- QUESTIONS
**a)** Recopiez le passage du texte sur le congé annuel payé qui commence par « I. Une distinction » et se poursuit jusqu'à « de sous-activité économique. ».
**b)** Reformulez en quelques points le paragraphe du texte sur le congé annuel payé qui débute par « La Cour écarte l’application », sans perdre ses faits essentiels.

- EXTRAIT À LIRE
::::::

La Cour de justice de l’Union européenne a rendu, le 8 novembre 2012, une décision fondamentale relative au calcul du droit au congé annuel payé. Ce principe social, protégé par la Charte des droits fondamentaux, soulève ici la question de son application précise en période de sous-activité économique prolongée. Deux salariés licenciés pour des motifs économiques ont bénéficié d’un plan social prévoyant une extension contractuelle d’un an sans aucune obligation de prestation. Leurs rémunérations habituelles furent remplacées par une allocation de chômage technique versée par l’administration compétente pendant cette période de réduction intégrale du temps de travail. À la rupture définitive des liens contractuels, l’employeur a refusé de verser une indemnité compensatrice pour les congés non acquis durant cette année d’inactivité. Saisie à titre préjudiciel par l’Arbeitsgericht Passau, la Cour devait déterminer si le droit de l’Union autorisait une réduction proportionnelle des droits aux congés. Les juges ont considéré que les dispositions européennes ne s’opposent pas à une réduction du droit au congé annuel calculée selon la règle du prorata temporis. La solution repose d’abord sur une distinction nette avec le régime de l’incapacité de travail, avant de consacrer l’assimilation du salarié au travailleur partiel.
I. Une distinction fondamentale entre l’incapacité de travail et la suspension contractuelle
A. Le rejet de l’analogie avec le régime du congé de maladie
La Cour écarte l’application de sa jurisprudence antérieure relative aux salariés en arrêt maladie dont le droit au congé doit être maintenu de façon intégrale. Elle affirme ainsi que « la situation d’un travailleur en incapacité de travail en raison d’une maladie et celle d’un travailleur dont le temps de travail a été réduit sont fondamentalement différentes ». L’incapacité physique impose une protection particulière que la simple suspension économique des obligations réciproques ne saurait justifier pour le salarié dont le contrat survit. Cette différence de nature juridique interdit alors d’étendre la garantie d’acquisition automatique de congés sans prestation effective de travail aux cas de sous-activité économique.

::::::

- JEU DE DONNÉES
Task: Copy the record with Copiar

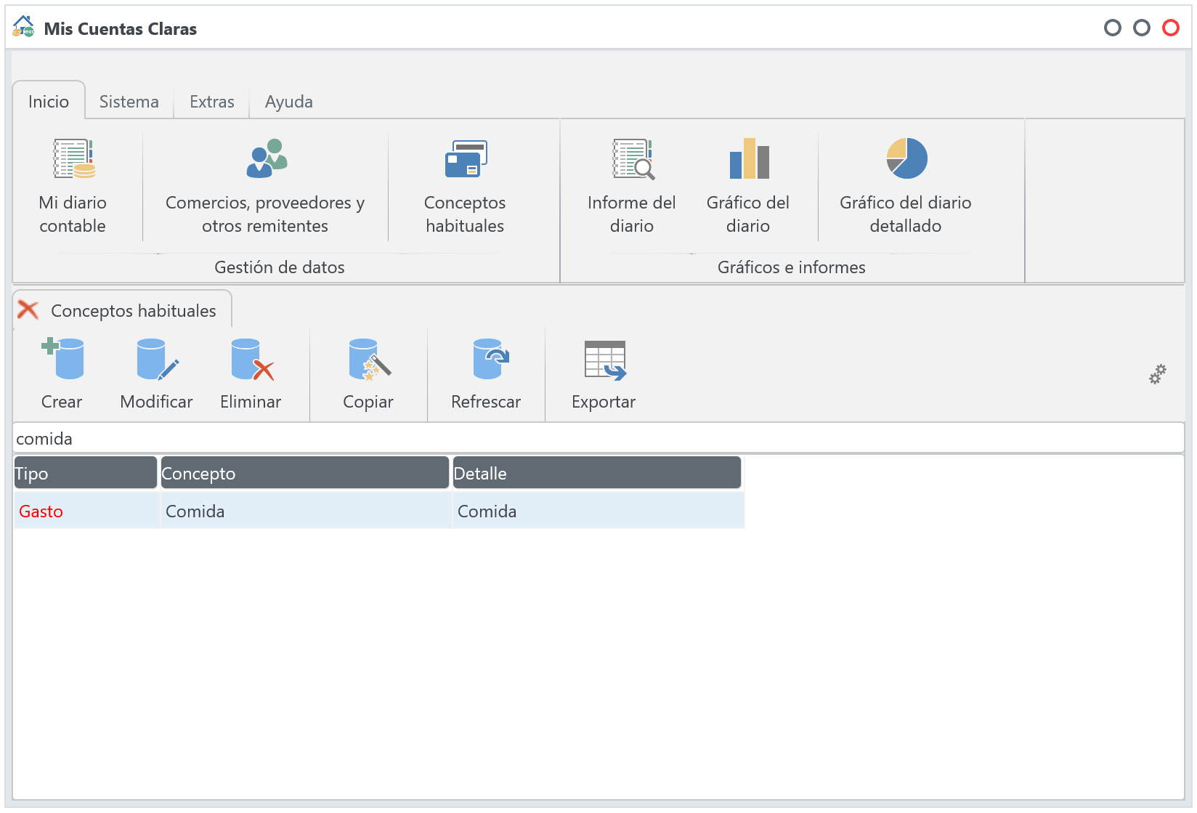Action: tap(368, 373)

::::::

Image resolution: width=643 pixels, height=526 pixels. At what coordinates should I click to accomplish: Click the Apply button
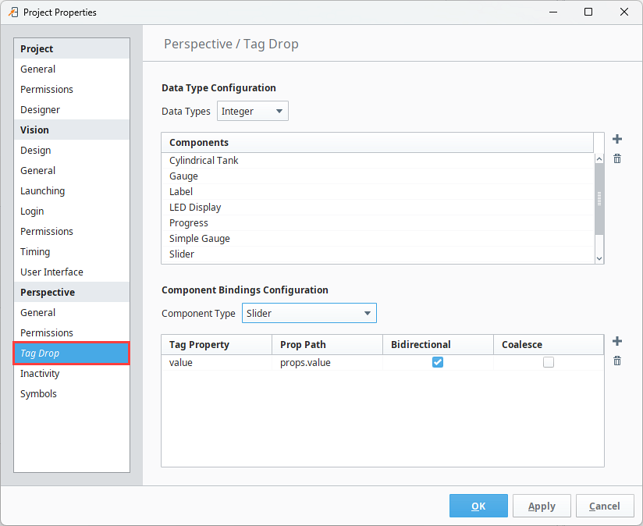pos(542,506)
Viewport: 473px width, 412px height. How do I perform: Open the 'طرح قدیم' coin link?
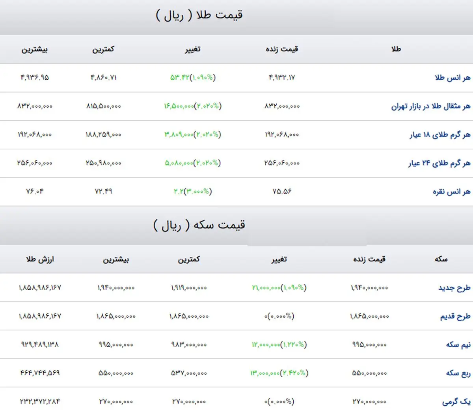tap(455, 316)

::::::

- RÉPONSES DANS L'ORDRE
**a)**
I. Une distinction fondamentale entre l’incapacité de travail et la suspension contractuelle
A. Le rejet de l’analogie avec le régime du congé de maladie
La Cour écarte l’application de sa jurisprudence antérieure relative aux salariés en arrêt maladie dont le droit au congé doit être maintenu de façon intégrale. Elle affirme ainsi que « la situation d’un travailleur en incapacité de travail en raison d’une maladie et celle d’un travailleur dont le temps de travail a été réduit sont fondamentalement différentes ». L’incapacité physique impose une protection particulière que la simple suspension économique des obligations réciproques ne saurait justifier pour le salarié dont le contrat survit. Cette différence de nature juridique interdit alors d’étendre la garantie d’acquisition automatique de congés sans prestation effective de travail aux cas de sous-activité économique.

**b)**
- La Cour écarte sa jurisprudence antérieure sur les salariés en arrêt maladie, dont le droit au congé doit être maintenu intégralement.
- Elle juge « fondamentalement différentes » la situation du travailleur en incapacité pour maladie et celle du travailleur dont le temps de travail a été réduit.
- L'incapacité physique justifie une protection particulière, que la simple suspension économique des obligations réciproques ne justifie pas.
- La garantie d'acquisition automatique de congés sans travail effectif ne s'étend donc pas à la sous-activité économique.